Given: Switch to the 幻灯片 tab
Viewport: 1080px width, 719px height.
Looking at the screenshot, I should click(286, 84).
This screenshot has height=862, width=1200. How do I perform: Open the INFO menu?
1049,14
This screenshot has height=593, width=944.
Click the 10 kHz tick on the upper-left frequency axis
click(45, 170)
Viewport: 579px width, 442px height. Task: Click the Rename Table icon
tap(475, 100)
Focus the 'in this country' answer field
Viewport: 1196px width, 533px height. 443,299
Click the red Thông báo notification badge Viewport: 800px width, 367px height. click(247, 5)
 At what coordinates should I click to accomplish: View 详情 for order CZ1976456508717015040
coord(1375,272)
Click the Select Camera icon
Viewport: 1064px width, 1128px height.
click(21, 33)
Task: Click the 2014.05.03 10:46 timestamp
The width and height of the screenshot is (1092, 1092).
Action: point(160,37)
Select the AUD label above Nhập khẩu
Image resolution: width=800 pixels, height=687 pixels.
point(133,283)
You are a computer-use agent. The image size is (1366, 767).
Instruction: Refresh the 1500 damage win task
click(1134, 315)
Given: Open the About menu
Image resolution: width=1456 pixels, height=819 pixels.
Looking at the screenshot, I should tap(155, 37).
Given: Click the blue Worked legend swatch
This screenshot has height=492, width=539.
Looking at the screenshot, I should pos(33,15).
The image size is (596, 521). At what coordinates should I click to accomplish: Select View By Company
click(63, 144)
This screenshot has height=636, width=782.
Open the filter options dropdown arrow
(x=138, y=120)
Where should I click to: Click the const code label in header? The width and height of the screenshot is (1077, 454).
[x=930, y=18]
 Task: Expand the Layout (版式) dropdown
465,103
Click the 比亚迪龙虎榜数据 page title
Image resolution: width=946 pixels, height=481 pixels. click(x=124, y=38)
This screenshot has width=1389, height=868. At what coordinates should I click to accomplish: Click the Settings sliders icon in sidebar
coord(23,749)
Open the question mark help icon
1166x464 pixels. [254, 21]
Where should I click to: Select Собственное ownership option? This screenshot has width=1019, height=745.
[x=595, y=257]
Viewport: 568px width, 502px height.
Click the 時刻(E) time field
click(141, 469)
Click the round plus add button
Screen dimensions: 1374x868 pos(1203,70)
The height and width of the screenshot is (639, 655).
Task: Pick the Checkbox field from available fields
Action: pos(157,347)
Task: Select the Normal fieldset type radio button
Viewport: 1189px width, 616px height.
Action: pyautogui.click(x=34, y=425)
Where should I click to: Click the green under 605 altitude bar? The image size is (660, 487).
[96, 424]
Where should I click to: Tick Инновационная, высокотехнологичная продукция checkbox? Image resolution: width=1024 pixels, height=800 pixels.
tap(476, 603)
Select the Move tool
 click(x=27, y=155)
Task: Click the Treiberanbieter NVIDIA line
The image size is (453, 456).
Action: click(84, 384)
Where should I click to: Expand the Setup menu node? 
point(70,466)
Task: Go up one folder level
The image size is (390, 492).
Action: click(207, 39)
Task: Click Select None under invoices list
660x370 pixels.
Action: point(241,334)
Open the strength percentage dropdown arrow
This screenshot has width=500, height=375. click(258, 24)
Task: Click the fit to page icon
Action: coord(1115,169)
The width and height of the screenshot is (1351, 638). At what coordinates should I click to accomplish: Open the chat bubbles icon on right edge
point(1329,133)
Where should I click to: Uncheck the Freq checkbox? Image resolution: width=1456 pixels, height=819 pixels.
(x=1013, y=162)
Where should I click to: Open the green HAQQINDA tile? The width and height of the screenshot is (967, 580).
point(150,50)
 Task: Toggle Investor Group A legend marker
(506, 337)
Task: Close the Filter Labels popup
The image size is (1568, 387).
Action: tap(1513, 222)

┄┄┄┄┄┄┄┄┄┄

• [Short exercise]
Please reproduce the listing above word for word.

• [The output]
Given: Switch to the 幻灯片 tab
Viewport: 1080px width, 719px height.
Looking at the screenshot, I should click(286, 84).
This screenshot has height=862, width=1200. How do I perform: Open the INFO menu?
1049,14
This screenshot has height=593, width=944.
Click the 10 kHz tick on the upper-left frequency axis
click(45, 170)
Viewport: 579px width, 442px height. Task: Click the Rename Table icon
tap(475, 100)
Focus the 'in this country' answer field
Viewport: 1196px width, 533px height. 443,299
Click the red Thông báo notification badge Viewport: 800px width, 367px height. click(247, 5)
 At what coordinates should I click to accomplish: View 详情 for order CZ1976456508717015040
coord(1375,272)
Click the Select Camera icon
Viewport: 1064px width, 1128px height.
click(21, 33)
Task: Click the 2014.05.03 10:46 timestamp
The width and height of the screenshot is (1092, 1092).
Action: point(160,37)
Select the AUD label above Nhập khẩu
Image resolution: width=800 pixels, height=687 pixels.
point(133,283)
You are a computer-use agent. The image size is (1366, 767).
Instruction: Refresh the 1500 damage win task
click(1134, 315)
Given: Open the About menu
Image resolution: width=1456 pixels, height=819 pixels.
Looking at the screenshot, I should tap(155, 37).
Given: Click the blue Worked legend swatch
This screenshot has height=492, width=539.
Looking at the screenshot, I should pos(33,15).
The image size is (596, 521). At what coordinates should I click to accomplish: Select View By Company
click(63, 144)
This screenshot has height=636, width=782.
Open the filter options dropdown arrow
(x=138, y=120)
Where should I click to: Click the const code label in header? The width and height of the screenshot is (1077, 454).
[x=930, y=18]
 Task: Expand the Layout (版式) dropdown
465,103
Click the 比亚迪龙虎榜数据 page title
Image resolution: width=946 pixels, height=481 pixels. click(x=124, y=38)
This screenshot has width=1389, height=868. At what coordinates should I click to accomplish: Click the Settings sliders icon in sidebar
coord(23,749)
Open the question mark help icon
1166x464 pixels. [254, 21]
Where should I click to: Select Собственное ownership option? This screenshot has width=1019, height=745.
[x=595, y=257]
Viewport: 568px width, 502px height.
Click the 時刻(E) time field
click(141, 469)
Click the round plus add button
Screen dimensions: 1374x868 pos(1203,70)
The height and width of the screenshot is (639, 655).
Task: Pick the Checkbox field from available fields
Action: pos(157,347)
Task: Select the Normal fieldset type radio button
Viewport: 1189px width, 616px height.
Action: pyautogui.click(x=34, y=425)
Where should I click to: Click the green under 605 altitude bar? The image size is (660, 487).
[96, 424]
Where should I click to: Tick Инновационная, высокотехнологичная продукция checkbox? Image resolution: width=1024 pixels, height=800 pixels.
tap(476, 603)
Select the Move tool
 click(x=27, y=155)
Task: Click the Treiberanbieter NVIDIA line
The image size is (453, 456).
Action: click(84, 384)
Where should I click to: Expand the Setup menu node? 
point(70,466)
Task: Go up one folder level
The image size is (390, 492).
Action: click(207, 39)
Task: Click Select None under invoices list
660x370 pixels.
Action: point(241,334)
Open the strength percentage dropdown arrow
This screenshot has width=500, height=375. click(258, 24)
Task: Click the fit to page icon
Action: coord(1115,169)
The width and height of the screenshot is (1351, 638). At what coordinates should I click to accomplish: Open the chat bubbles icon on right edge
point(1329,133)
Where should I click to: Uncheck the Freq checkbox? Image resolution: width=1456 pixels, height=819 pixels.
(x=1013, y=162)
Where should I click to: Open the green HAQQINDA tile? The width and height of the screenshot is (967, 580).
point(150,50)
 Task: Toggle Investor Group A legend marker
(506, 337)
Task: Close the Filter Labels popup
The image size is (1568, 387).
Action: tap(1513, 222)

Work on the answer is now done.